[Opening Extracted information section]
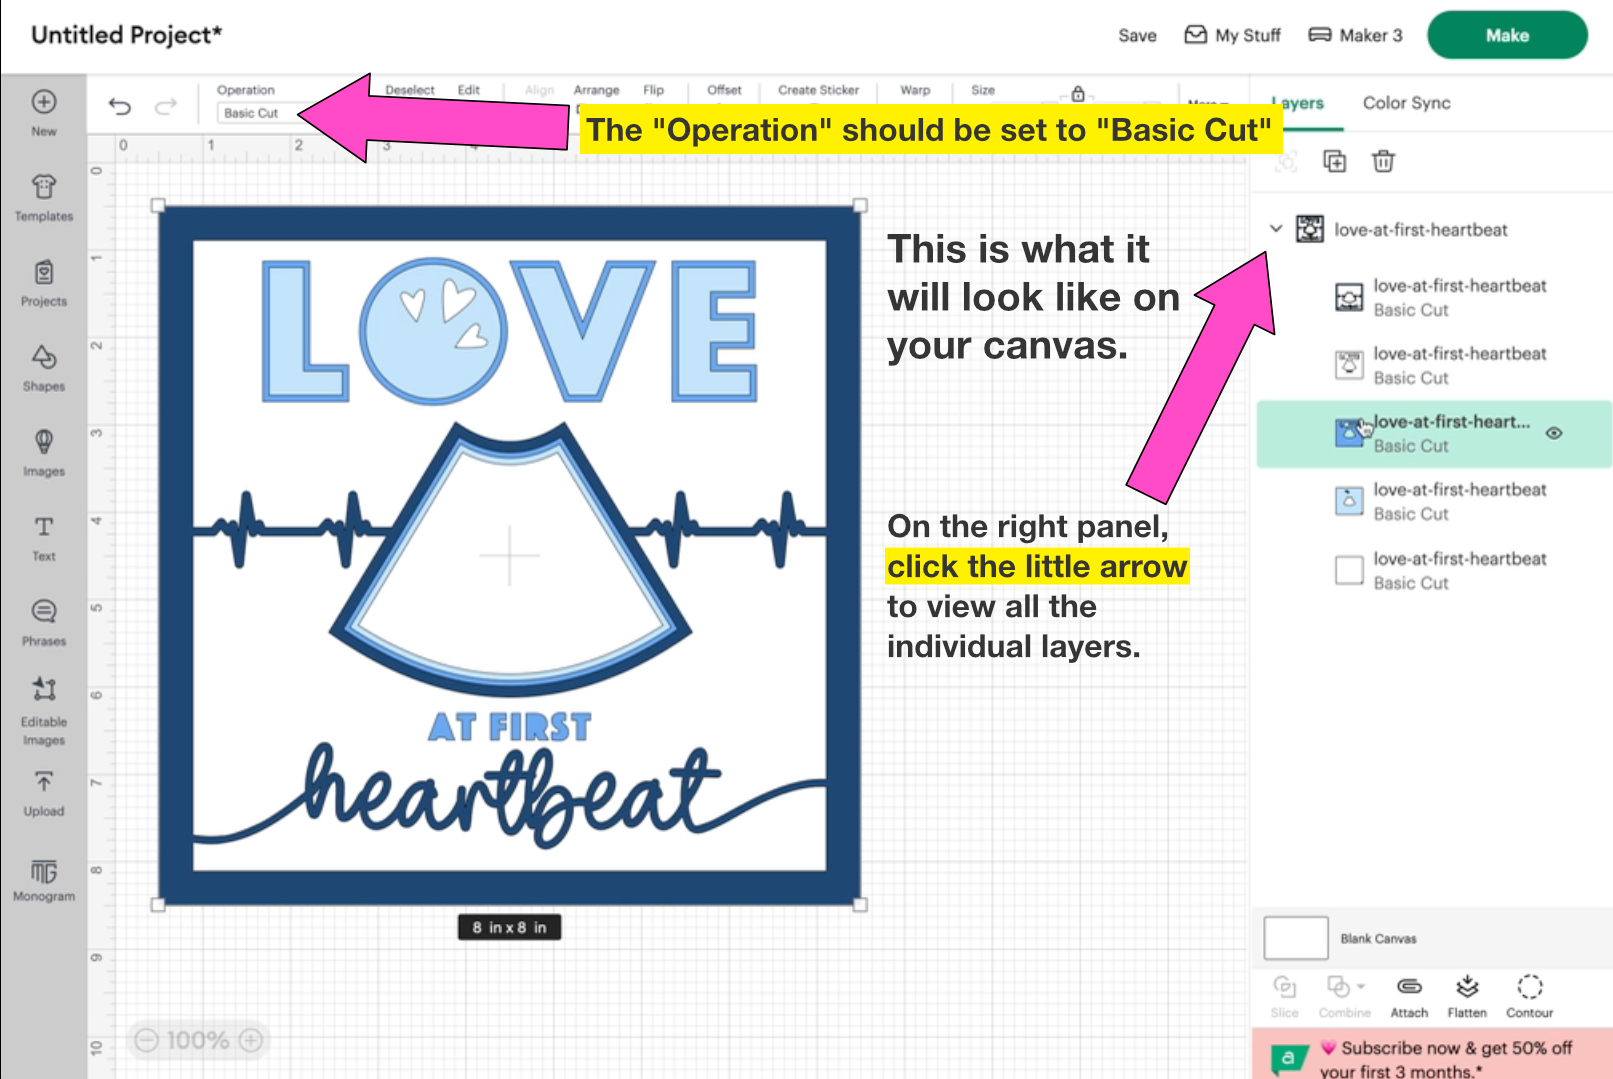Screen dimensions: 1613x1079
Task: Switch to the Color Sync tab
Action: [1406, 103]
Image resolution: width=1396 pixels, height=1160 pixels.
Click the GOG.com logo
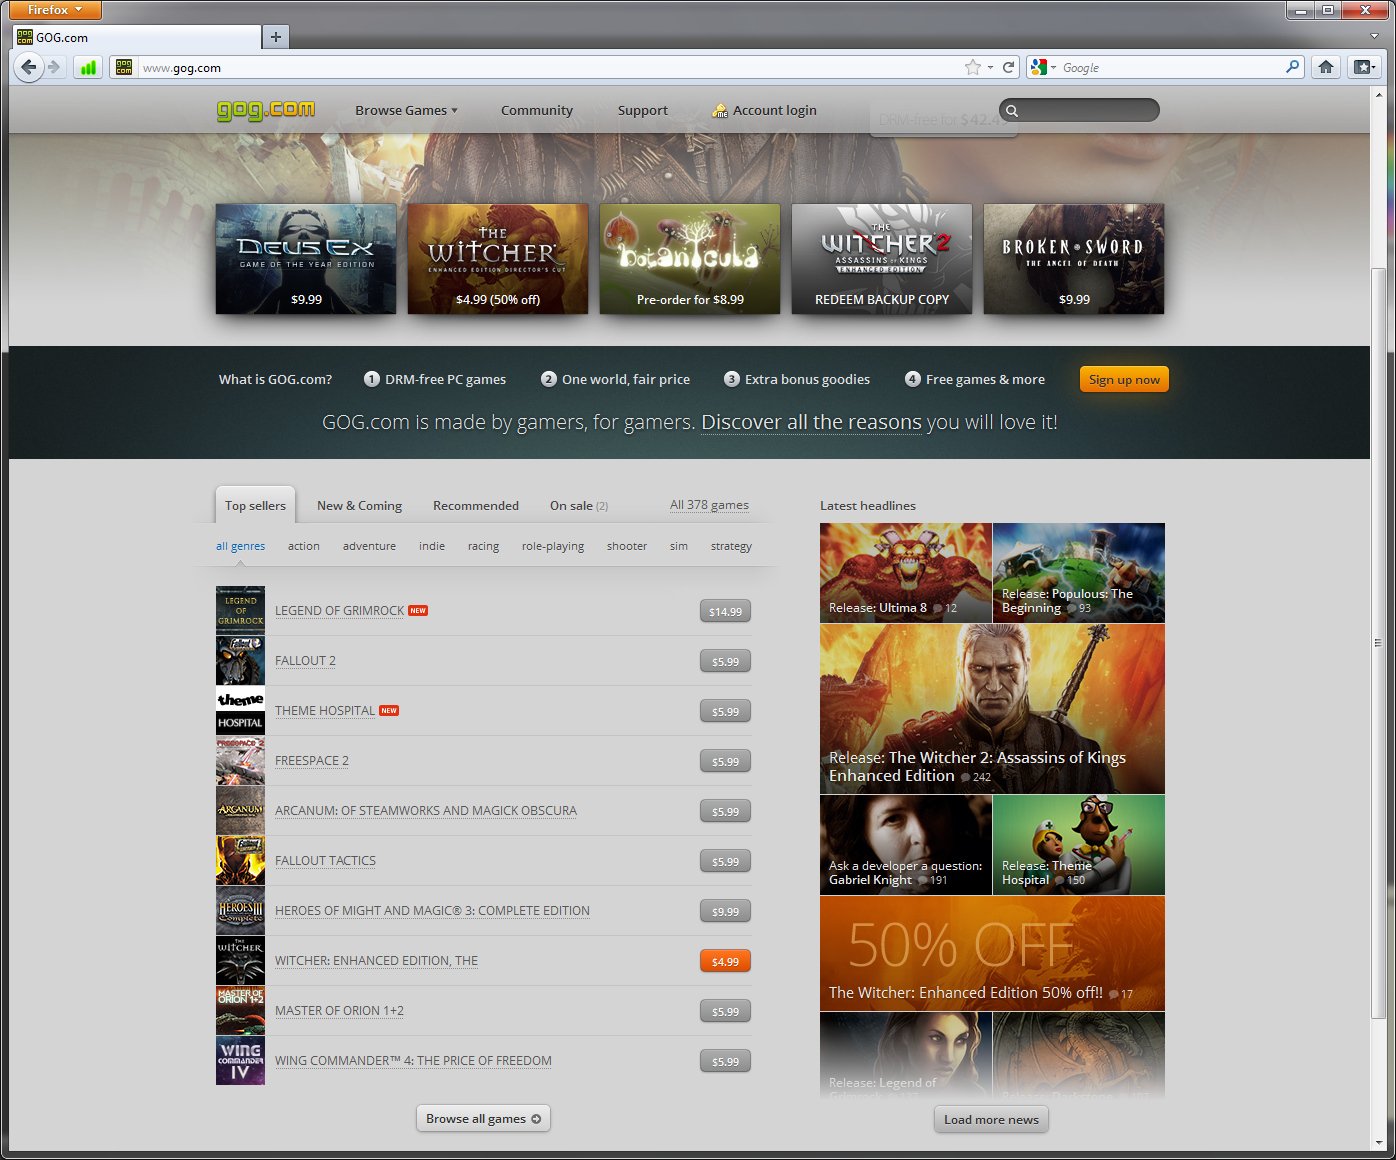point(266,110)
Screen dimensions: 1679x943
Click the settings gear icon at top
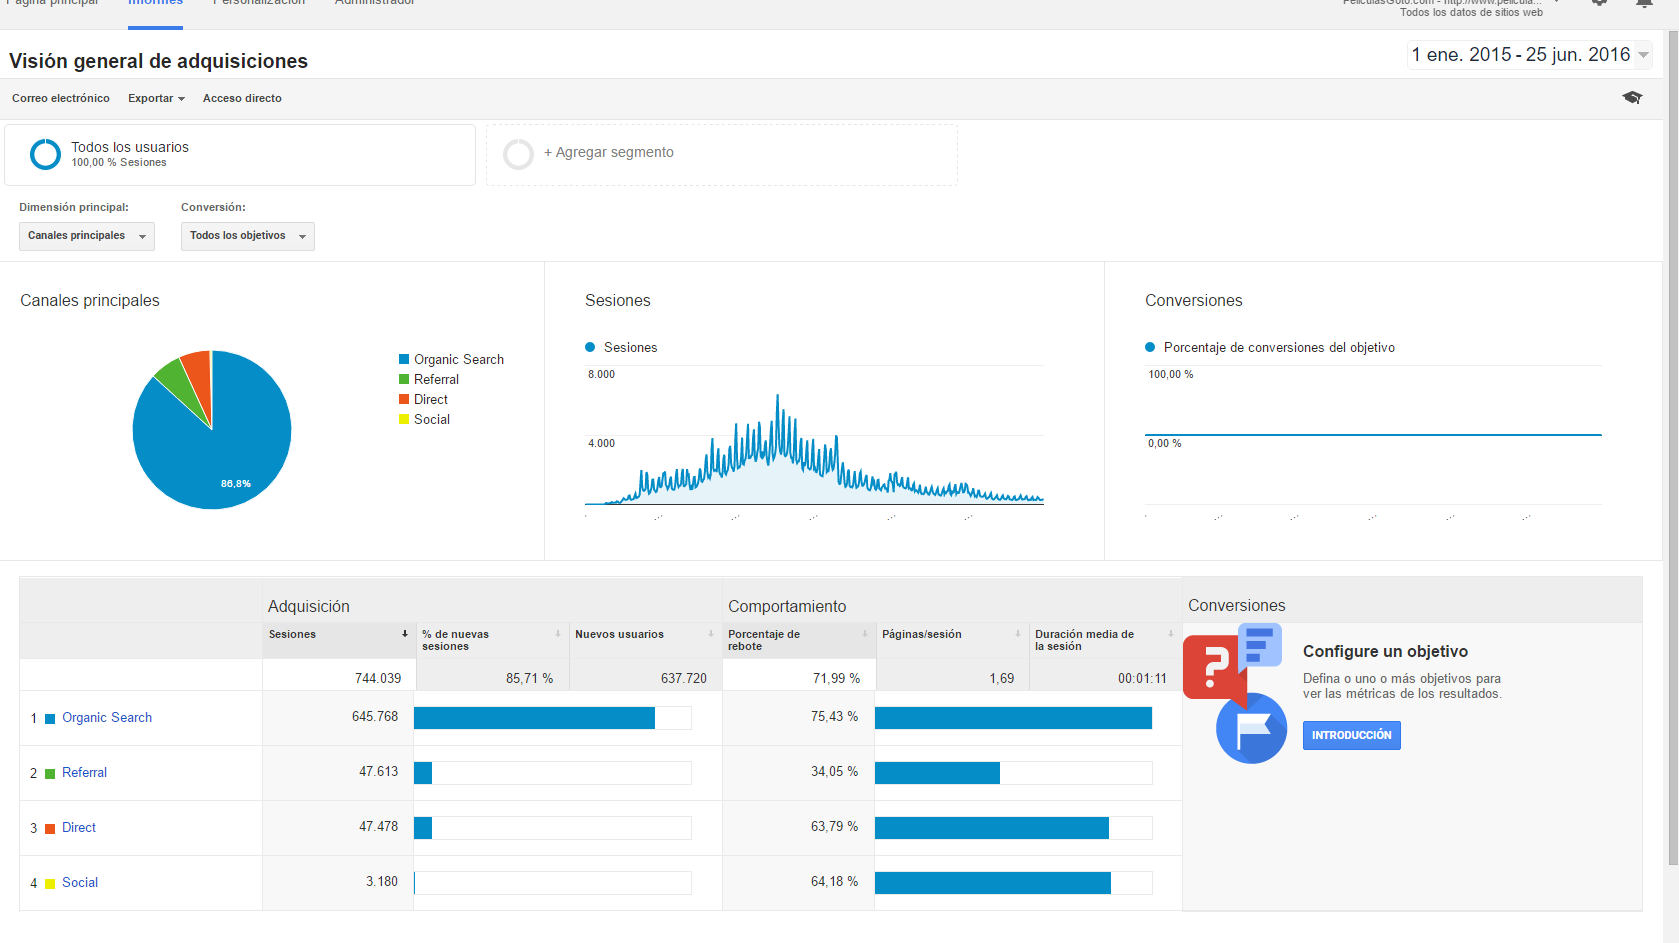tap(1599, 3)
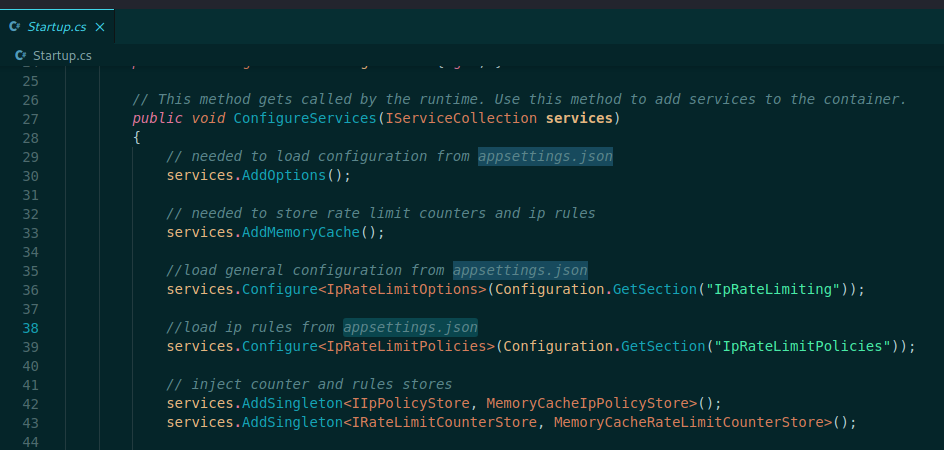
[Closing Extracted information section]
• Exercise: Reproduce the lines from the line with "Click the GOG.com logo" through the last line of the entries exactly, including both ends and excluding pictures.

• Solution below:
Click the GOG.com logo
point(266,110)
Screen dimensions: 1679x943
Click the settings gear icon at top
tap(1599, 3)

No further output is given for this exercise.